未知は、葉山育ちの22歳。一本気な性格から最初の就職先を3週間で辞めてしまう。そして始めたのが、フリーペーパーを編集するバイト。未知は、仕事を通じてさまざまな人々の挫折や、再起に向かう姿を知る……。誰もみな思い通りにいかない人生を歩いている。それを実感しながらも、希望に向かって歩み出す未知。そして彼女を迷わす意外な恋の展開……。湘南の四季に包まれ成長していく女性を描いた傑作青春小説!

喜多嶋隆『さよなら、湘南ガール』(角川書店、2010年)、カバー

喜多嶋隆の新刊、『さよなら、湘南ガール』が角川文庫より。新しいシリーズ作品となるか、これからに期待が持てる新作。

これまでの喜多嶋作品では、自分の生き方をしっかりと確立し、信じる道をまっすぐに歩んでいる主人公が多かった。

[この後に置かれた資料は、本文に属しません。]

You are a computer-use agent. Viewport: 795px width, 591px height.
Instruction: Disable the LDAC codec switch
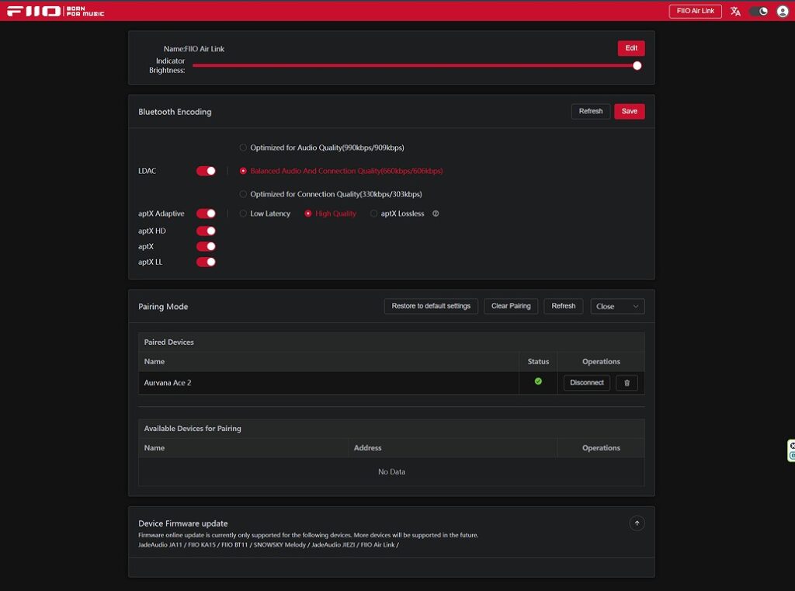click(x=206, y=171)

しかし、今作の主人公の未知は、これまでの主人公たちとは少し感じが違う。

一本気な性格や、潮風を感じさせるさらりとした性格。曲がったことが嫌いで、納得できないことには従わないといった芯の強さは、これまでの喜多嶋作品に登場してきた主人公たちと同じだが、未知は、自分の進むべき道に迷い、悩み、立ち止まり、少しずつ少しずつ歩んでいる。

もしかすると、ほかの喜多嶋作品の主人公たちも、最初は未知のように悩み、曲がりくねった道を少しずつ歩みながら、自分の「Way of life(生きる流儀)」を確立してきたのだろうかと、想像させられる。

今作の『さよなら、湘南ガール』は、主人公の未知だけでなく、これまでの主人公たちも、少し身近に感じられる気にさせてくれる、ちょっとお得な作品になった。